Work task | Without including any images, repeat the data exactly.

Data items
══════
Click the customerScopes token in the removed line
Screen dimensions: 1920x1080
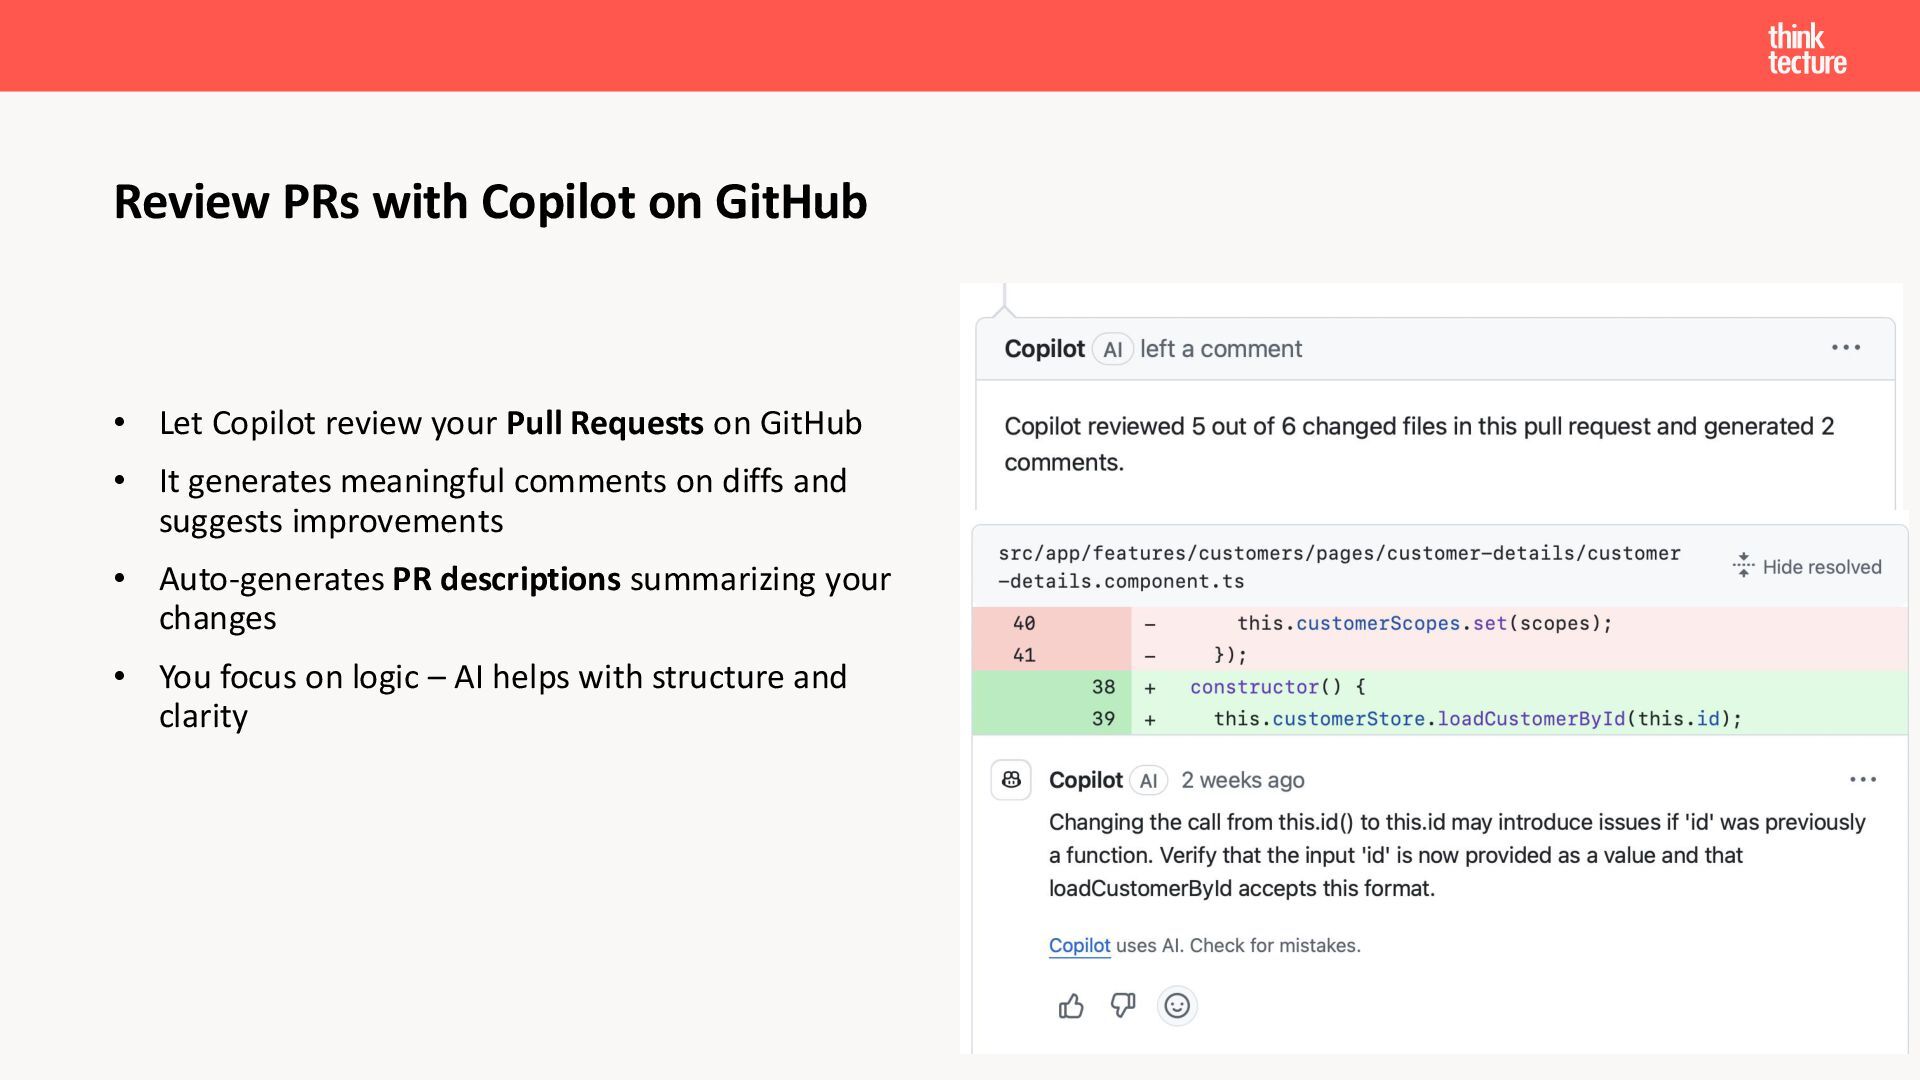click(x=1378, y=623)
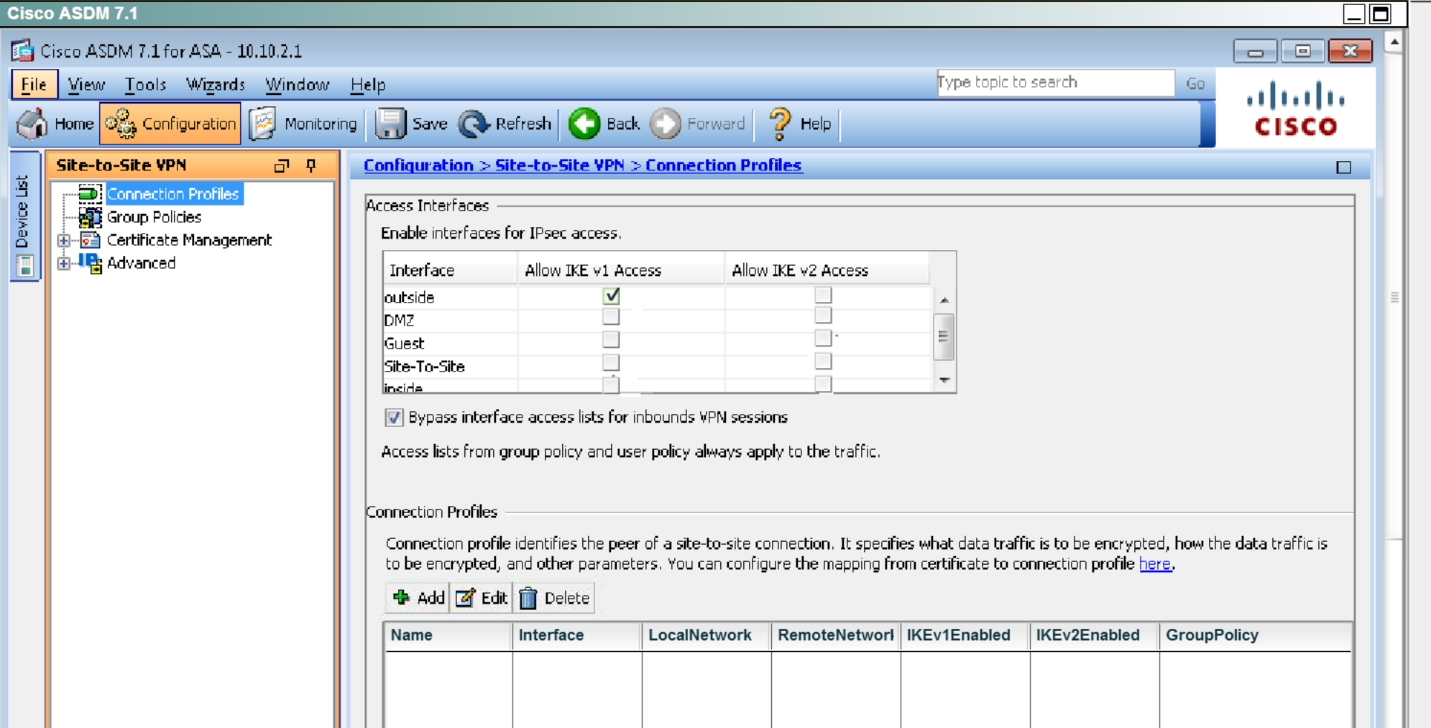Expand the Advanced tree node

64,263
══════
Task answer |
Click the customerScopes token in the removed line
Screen dimensions: 1920x1080
click(x=1378, y=623)
Expand the Advanced tree node

64,263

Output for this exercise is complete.